13. En sixième lieu, aux termes de l'article 3-1 de la convention internationale des droits de l'enfant du 26 janvier 1990 susvisée : " Dans toutes les décisions qui concernent les enfants, qu'elles soient le fait d'institutions publiques ou privées de protection sociale, des tribunaux, des autorités administratives ou des organes législatifs, l'intérêt supérieur de l'enfant doit être une considération primordiale ". Aux termes de l'article 24 de la Charte des droits fondamentaux de l'Union européenne : " 1. Les enfants ont droit à la protection et aux soins nécessaires à leur bien-être. Ils peuvent exprimer leur opinion librement. Celle-ci est prise en considération pour les sujets qui les concernent, en fonction de leur âge et de leur maturité. / 2. Dans tous les actes relatifs aux enfants, qu'ils soient accomplis par des autorités publiques ou des institutions privées, l'intérêt supérieur de l'enfant doit être une considération primordiale () ". Il résulte de ces stipulations que, dans l'exercice de son pouvoir d'appréciation, l'autorité administrative doit accorder une attention primordiale à l'intérêt supérieur des enfants dans toutes les décisions les concernant.

14. Si Mme A soutient qu'il n'est pas dans l'intérêt de son fils mineur d'être transféré vers l'Italie, la décision en litige n'a ni pour objet, ni pour effet, de la séparer de cet enfant, leur situation ne présentant au demeurant aucune vulnérabilité particulière, ainsi qu'il a été dit. Dès lors, compte tenu de l'ensemble des circonstances de l'espèce, la décision attaquée prise à l'encontre de Mme A n'a pas méconnu les stipulations de l'article 3-1 de la convention internationale des droits de l'enfant ni, en tout état de cause, celles de l'article 24 de la charte des droits fondamentaux de l'Union européenne.

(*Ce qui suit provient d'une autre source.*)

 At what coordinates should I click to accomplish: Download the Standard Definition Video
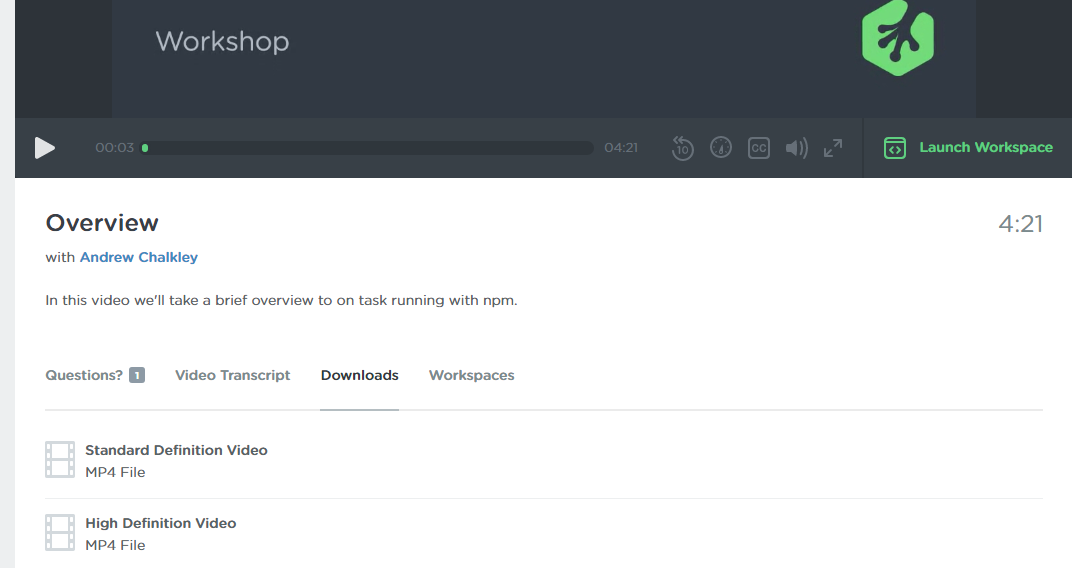tap(176, 450)
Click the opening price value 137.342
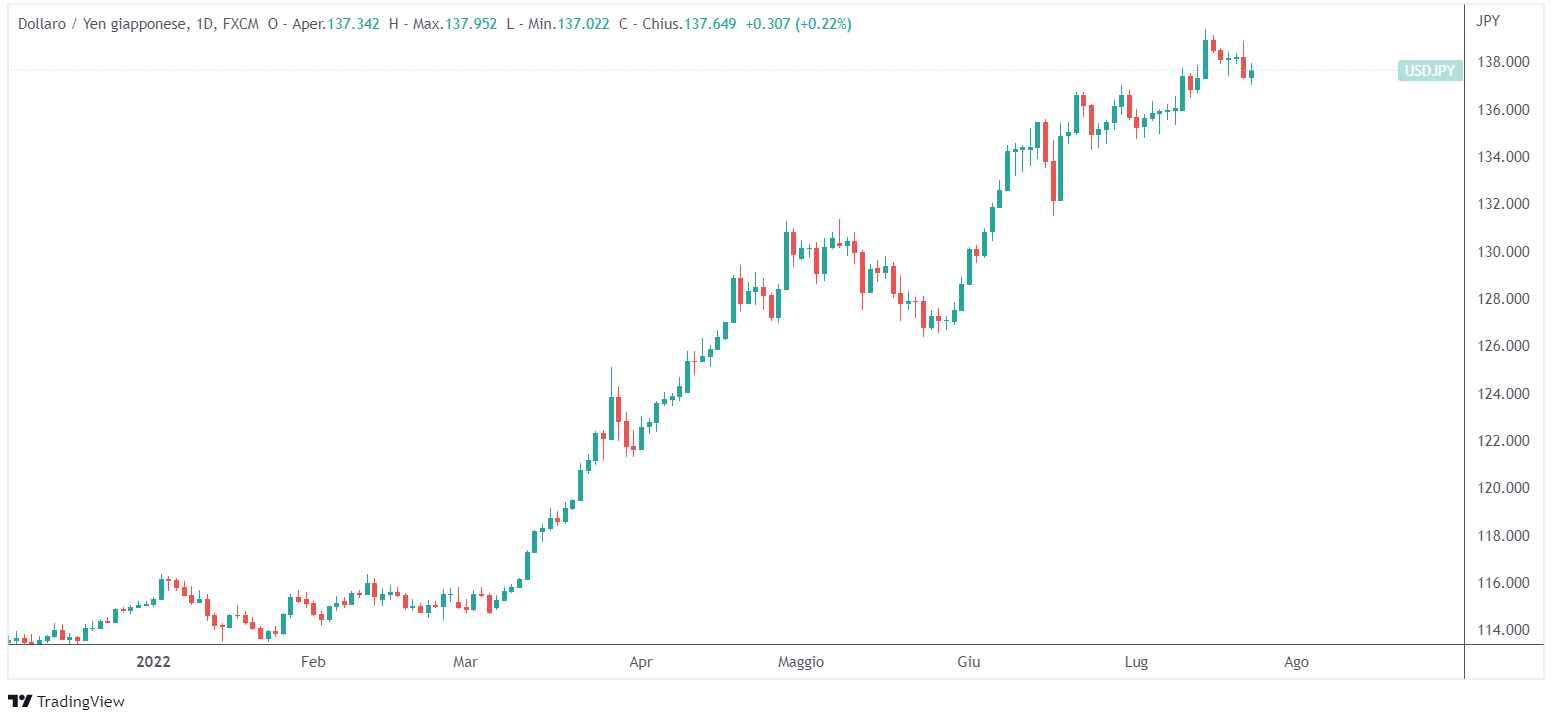 click(354, 23)
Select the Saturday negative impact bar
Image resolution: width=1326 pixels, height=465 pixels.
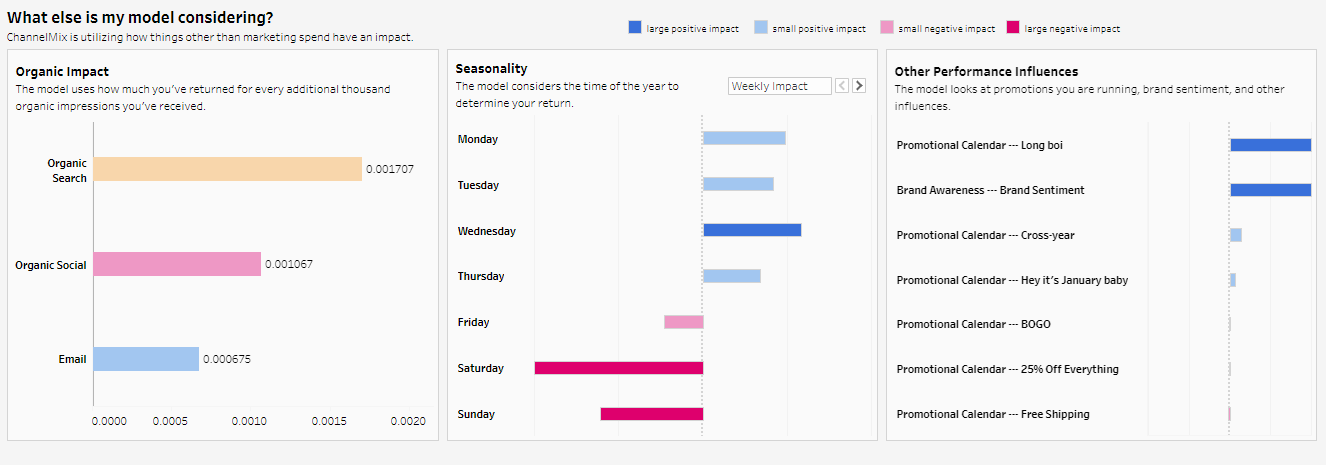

15. En dernier lieu, les stipulations des articles 21-1 et 27-1 de la convention susmentionnée relative aux droits de l'enfant, qui ne créent des droits et obligations qu'entre les États, parties à cette convention, ne sauraient être utilement invoquées par la requérante à l'appui de ses conclusions d'excès de pouvoir dirigées contre l'arrêté litigieux.

16. Il résulte de ce qui précède que les conclusions de Mme A à fin d'annulation de l'arrêté susvisé du 21 octobre 2024 par lequel le préfet de Seine-et-Marne a prononcé son transfert aux autorités italiennes doivent être rejetées. Par voie de conséquence, ses conclusions aux fins d'injonction et d'astreinte ainsi que celles présentées sur le fondement des articles L. 761-1 du code de justice administrative et 37 de la loi susvisée du 10 juillet 1991 relative à l'aide juridique ne peuvent qu'être rejetées.

D E C I D E :

Article 1er : Mme A est admise à titre provisoire au bénéfice de l'aide juridictionnelle.

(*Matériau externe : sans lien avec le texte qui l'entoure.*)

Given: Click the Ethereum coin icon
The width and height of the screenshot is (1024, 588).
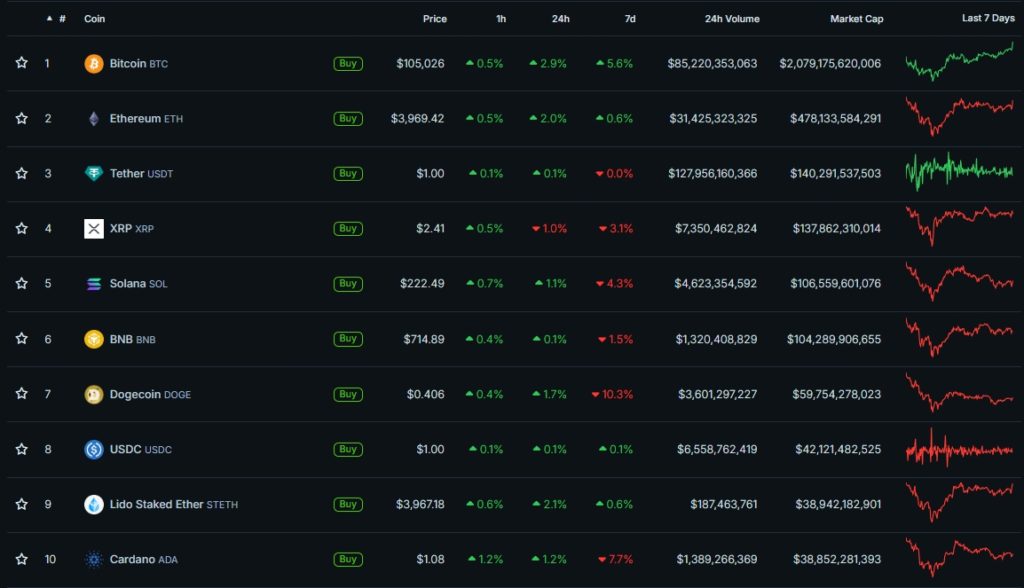Looking at the screenshot, I should (x=93, y=118).
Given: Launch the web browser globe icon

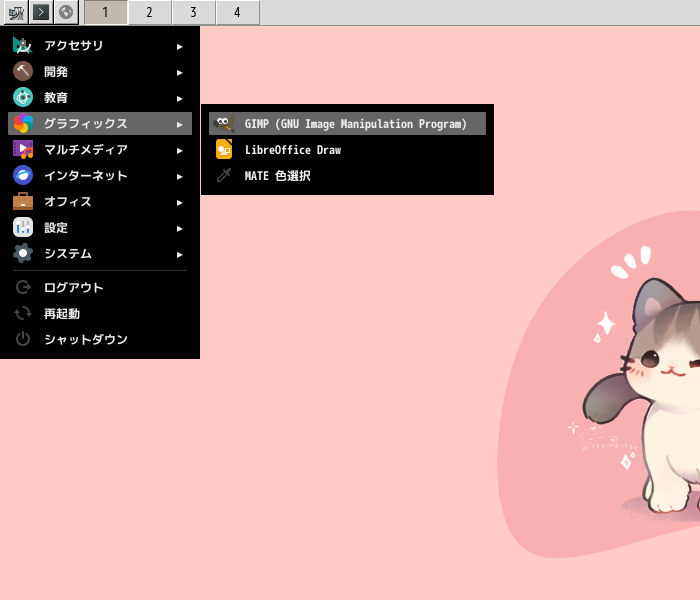Looking at the screenshot, I should (66, 12).
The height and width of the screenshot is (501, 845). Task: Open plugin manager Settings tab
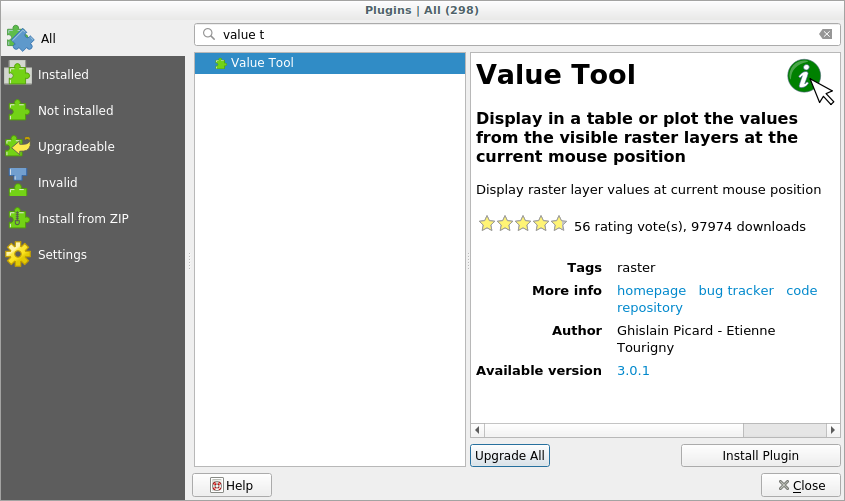pos(62,255)
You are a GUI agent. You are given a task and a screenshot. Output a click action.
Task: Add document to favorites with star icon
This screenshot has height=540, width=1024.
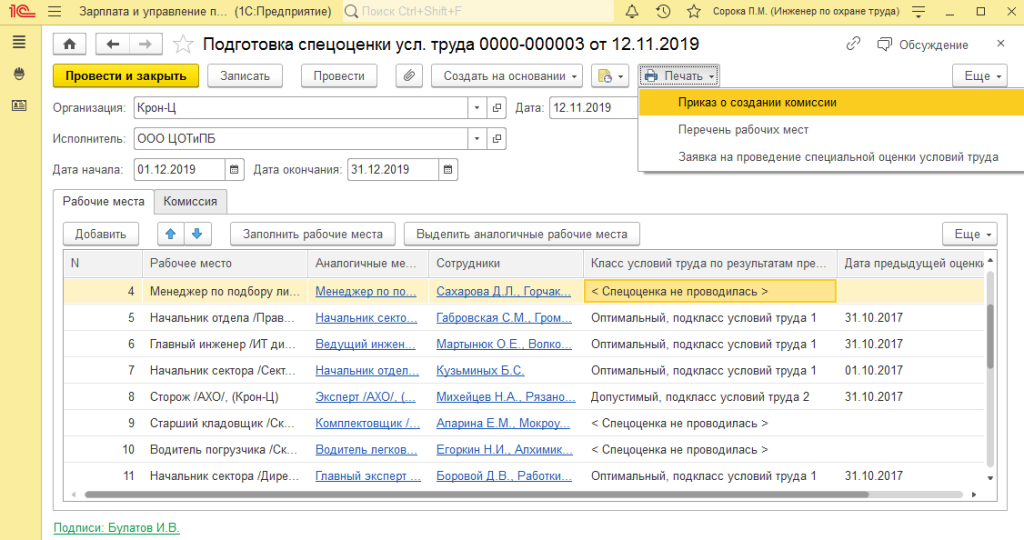182,45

Article 2 : La requête de Mme A est rejetée.

Article 3 : Le présent jugement sera notifié à Mme B A et au ministre de l'intérieur. Copie en sera adressée au préfet de Seine-et-Marne.

Rendu public par mise à disposition au greffe le 24 décembre 2024.

Le magistrat désigné,

Signé : E. DellevedoveLa greffière,

Signé : N. Riellant

La République mande et ordonne ministre de l'intérieur en ce qui le concerne ou à tous commissaires de justice à ce requis en ce qui concerne les voies de droit commun contre les parties privées de pourvoir à l'exécution du présent jugement.